Until she was a teenager, she had never even heard of opera. Now she is one of Latin America's few black sopranos.
Garces is from the city Buenaventura, which ironically translates as "good fortune" but is better known for rampant poverty, crime and drug violence.
Squeezed between the jungle and the Pacific coast, 91 percent of the city's 315,000 inhabitants are black, 41 percent are poor, and 18 percent unemployed.
"The environment in which I grew up in Buenaventura did not give me many opportunities to dream," the singer, now 39, recalled of her young days.

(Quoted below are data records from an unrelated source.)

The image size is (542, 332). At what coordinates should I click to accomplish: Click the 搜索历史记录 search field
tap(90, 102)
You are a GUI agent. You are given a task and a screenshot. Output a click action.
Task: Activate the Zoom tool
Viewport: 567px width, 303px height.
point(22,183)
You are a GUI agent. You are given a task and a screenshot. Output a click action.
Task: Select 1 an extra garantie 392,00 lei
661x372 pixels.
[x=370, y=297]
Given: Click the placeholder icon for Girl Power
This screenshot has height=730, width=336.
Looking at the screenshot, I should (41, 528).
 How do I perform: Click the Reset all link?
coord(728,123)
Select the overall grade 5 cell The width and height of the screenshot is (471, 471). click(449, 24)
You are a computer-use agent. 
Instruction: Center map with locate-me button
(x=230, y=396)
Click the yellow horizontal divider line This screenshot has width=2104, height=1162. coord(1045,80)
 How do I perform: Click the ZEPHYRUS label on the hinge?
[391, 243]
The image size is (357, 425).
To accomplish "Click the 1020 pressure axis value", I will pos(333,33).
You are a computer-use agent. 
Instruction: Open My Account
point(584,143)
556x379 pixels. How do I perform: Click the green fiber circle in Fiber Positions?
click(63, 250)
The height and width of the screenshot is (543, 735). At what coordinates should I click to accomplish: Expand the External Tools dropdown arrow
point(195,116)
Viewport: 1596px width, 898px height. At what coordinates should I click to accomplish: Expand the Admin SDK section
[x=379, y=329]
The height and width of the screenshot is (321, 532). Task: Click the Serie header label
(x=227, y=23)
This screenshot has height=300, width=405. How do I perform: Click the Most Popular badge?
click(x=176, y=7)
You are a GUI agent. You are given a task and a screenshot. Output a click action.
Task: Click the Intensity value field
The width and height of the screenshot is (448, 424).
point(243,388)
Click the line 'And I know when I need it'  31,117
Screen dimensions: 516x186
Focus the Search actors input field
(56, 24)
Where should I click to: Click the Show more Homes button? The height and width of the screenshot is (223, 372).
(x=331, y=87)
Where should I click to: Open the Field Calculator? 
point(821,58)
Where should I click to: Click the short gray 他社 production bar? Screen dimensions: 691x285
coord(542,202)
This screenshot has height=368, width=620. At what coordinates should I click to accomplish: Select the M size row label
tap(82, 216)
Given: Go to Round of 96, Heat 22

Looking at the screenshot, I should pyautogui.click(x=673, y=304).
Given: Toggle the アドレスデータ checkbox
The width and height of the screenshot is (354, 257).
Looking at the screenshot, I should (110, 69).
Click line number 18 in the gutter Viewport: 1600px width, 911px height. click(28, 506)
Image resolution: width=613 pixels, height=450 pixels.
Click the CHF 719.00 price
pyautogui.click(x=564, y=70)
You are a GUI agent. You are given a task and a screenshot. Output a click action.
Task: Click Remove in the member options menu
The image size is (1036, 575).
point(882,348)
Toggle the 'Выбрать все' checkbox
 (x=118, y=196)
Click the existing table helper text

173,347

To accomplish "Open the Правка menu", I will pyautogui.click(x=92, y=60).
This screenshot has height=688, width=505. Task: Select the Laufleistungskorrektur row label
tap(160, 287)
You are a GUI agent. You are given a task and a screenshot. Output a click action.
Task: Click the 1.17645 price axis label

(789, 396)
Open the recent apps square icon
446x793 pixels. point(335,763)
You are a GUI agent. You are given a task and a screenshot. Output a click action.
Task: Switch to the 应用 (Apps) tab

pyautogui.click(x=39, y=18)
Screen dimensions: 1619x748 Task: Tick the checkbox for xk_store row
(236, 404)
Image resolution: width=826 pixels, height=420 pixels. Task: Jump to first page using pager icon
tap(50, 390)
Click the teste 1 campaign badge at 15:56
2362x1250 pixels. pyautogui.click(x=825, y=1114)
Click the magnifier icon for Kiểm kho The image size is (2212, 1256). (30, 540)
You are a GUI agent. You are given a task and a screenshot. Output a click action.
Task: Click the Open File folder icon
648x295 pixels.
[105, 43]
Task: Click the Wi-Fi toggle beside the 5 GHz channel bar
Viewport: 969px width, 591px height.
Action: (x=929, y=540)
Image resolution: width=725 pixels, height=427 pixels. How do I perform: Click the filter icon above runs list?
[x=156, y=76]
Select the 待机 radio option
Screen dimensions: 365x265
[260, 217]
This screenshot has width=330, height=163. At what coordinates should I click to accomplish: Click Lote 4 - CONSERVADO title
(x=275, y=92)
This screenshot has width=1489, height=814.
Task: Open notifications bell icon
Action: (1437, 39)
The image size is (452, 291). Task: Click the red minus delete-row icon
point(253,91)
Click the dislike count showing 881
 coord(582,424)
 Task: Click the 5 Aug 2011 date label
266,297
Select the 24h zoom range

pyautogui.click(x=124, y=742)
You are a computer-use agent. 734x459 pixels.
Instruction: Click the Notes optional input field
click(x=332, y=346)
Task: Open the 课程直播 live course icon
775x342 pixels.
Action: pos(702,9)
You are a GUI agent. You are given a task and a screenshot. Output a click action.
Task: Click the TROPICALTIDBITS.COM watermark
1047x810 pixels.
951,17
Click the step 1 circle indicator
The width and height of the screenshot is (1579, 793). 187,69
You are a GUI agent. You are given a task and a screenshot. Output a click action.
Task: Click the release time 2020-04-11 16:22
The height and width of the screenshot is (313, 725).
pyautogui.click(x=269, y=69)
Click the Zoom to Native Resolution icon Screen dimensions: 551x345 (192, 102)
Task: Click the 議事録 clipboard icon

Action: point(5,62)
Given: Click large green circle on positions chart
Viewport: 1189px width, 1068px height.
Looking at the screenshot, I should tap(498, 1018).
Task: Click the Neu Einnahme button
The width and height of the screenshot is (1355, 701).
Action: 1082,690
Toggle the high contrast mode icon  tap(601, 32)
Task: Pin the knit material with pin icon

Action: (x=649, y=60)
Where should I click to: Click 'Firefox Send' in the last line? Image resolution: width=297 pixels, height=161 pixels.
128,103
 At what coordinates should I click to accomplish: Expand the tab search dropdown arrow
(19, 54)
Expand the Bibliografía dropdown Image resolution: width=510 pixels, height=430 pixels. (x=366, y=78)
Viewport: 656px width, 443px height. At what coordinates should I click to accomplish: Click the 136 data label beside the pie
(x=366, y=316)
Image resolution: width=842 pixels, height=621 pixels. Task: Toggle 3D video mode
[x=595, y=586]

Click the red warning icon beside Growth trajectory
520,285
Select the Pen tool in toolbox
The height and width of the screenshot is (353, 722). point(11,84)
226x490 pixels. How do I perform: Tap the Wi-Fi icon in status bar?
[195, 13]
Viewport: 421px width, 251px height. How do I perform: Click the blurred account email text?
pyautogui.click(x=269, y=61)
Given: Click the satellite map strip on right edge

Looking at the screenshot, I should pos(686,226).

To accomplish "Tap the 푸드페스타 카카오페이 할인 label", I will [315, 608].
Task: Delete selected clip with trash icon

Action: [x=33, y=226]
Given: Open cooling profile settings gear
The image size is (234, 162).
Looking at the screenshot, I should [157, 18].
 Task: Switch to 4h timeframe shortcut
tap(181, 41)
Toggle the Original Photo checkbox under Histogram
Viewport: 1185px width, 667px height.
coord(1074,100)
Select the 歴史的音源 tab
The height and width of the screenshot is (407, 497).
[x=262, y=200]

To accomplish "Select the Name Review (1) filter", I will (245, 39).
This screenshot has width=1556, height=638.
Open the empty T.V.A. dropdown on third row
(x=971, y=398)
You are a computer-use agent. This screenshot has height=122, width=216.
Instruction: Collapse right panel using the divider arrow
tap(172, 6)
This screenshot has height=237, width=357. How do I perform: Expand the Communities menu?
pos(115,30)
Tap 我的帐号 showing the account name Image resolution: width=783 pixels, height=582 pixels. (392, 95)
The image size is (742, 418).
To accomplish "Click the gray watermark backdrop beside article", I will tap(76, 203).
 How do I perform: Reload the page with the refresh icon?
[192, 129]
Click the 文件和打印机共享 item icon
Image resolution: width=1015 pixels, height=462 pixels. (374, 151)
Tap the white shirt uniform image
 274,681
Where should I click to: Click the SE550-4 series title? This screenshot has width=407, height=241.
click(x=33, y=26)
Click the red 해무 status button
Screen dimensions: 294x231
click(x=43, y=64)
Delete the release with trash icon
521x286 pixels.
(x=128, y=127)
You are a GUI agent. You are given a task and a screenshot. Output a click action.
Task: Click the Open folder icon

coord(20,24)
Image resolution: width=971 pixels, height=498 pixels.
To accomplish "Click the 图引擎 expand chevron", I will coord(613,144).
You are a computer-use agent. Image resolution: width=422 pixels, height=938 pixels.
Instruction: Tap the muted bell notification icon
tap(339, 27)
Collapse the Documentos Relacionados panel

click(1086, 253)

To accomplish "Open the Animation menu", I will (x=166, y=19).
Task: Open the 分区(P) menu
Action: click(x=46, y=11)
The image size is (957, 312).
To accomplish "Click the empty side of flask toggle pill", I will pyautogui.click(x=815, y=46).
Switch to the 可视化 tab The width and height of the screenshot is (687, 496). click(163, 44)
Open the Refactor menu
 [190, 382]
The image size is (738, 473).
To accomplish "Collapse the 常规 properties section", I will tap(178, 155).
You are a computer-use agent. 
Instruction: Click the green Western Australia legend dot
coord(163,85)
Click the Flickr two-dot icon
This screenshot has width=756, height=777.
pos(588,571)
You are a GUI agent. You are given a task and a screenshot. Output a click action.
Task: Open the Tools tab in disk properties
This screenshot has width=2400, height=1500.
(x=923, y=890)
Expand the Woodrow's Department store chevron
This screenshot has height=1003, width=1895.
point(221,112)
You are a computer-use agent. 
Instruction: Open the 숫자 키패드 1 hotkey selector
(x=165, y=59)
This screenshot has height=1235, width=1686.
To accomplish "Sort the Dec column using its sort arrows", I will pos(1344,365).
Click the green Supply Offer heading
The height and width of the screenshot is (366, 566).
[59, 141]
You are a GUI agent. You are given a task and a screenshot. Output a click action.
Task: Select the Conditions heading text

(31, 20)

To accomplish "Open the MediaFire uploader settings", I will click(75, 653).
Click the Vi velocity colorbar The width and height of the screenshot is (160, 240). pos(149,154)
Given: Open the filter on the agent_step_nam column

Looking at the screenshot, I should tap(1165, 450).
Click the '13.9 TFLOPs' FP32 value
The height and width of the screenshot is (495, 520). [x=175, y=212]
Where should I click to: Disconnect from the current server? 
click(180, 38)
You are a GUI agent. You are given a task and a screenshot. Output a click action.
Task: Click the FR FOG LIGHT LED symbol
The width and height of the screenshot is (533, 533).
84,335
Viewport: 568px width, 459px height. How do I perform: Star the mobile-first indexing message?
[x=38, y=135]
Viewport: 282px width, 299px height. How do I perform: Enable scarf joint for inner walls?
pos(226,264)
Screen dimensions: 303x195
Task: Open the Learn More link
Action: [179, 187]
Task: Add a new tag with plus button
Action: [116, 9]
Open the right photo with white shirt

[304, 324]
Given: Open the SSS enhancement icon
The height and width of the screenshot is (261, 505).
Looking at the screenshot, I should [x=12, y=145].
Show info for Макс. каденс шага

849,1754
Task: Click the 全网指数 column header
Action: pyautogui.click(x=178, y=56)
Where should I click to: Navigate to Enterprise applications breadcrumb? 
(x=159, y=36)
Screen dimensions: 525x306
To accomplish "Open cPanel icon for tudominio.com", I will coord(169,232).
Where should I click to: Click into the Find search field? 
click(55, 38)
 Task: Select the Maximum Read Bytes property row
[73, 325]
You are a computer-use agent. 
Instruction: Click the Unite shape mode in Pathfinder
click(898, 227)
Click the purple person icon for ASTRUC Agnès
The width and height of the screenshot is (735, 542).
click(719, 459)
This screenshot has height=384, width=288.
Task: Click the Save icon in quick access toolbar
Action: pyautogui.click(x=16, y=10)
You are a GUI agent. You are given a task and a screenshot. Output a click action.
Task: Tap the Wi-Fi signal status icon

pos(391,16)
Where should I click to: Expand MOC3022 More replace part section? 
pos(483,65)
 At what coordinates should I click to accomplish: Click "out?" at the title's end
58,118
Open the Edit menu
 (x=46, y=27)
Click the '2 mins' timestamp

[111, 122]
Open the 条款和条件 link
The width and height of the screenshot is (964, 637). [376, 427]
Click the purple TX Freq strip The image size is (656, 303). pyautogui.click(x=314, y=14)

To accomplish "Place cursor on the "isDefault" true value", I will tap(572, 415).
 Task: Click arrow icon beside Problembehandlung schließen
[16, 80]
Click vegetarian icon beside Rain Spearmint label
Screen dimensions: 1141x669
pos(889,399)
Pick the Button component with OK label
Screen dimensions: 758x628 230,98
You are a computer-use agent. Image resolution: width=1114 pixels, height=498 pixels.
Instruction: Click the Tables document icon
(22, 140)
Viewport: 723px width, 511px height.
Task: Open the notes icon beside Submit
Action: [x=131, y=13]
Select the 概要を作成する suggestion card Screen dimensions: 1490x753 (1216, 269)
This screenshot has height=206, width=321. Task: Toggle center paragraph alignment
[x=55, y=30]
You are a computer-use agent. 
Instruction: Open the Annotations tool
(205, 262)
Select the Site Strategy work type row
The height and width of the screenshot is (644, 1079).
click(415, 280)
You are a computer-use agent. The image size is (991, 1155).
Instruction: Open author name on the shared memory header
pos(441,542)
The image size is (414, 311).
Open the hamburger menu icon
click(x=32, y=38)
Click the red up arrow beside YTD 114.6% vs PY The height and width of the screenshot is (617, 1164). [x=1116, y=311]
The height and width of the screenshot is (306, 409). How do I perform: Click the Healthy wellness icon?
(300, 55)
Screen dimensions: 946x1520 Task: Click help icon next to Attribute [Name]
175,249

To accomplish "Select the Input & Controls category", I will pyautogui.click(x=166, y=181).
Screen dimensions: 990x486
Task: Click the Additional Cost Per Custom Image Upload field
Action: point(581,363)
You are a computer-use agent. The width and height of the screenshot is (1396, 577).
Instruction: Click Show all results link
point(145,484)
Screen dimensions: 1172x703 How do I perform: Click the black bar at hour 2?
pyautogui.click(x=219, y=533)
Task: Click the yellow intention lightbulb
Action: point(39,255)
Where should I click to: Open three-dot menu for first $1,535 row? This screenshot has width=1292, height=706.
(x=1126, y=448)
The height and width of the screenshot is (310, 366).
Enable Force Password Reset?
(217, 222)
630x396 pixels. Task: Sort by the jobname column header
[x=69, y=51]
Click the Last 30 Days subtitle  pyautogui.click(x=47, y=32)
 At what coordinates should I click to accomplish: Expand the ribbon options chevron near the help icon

At the age of 14, her parents -- a math teacher and an artist -- sent her away to the city of Cali, some 120 kilometers (75 miles) to the east and considered safer.
They did the same with her two sisters when they turned 14, "to protect us," said Garces.
It was in Cali that she first encountered the musical genre that would change her life.
At the conservatory where she studied music, a teacher made her listen to a Richard Wagner interpretation by African American soprano Jessye Norman.
"In that moment, I don't know what happened here, inside, but everything moved," Garces recounted.
"I began to study singing without having any idea what opera was about...
"I had no idea what I was saying because I never heard anyone speak German. But the connection was strong."
- Beauty from pain -
A scholarship took Garces to Germany in 2009, and she has lived there ever since.
She has appeared on stage in more than 20 countries and capital cities including Rome, Madrid, Lisbon, Bangkok and Paris.
On a recent visit to Bogota to perform in the opera Ariadna on Naxos at the Teatro Colon, she told AFP it was not only her humble background she had to overcome.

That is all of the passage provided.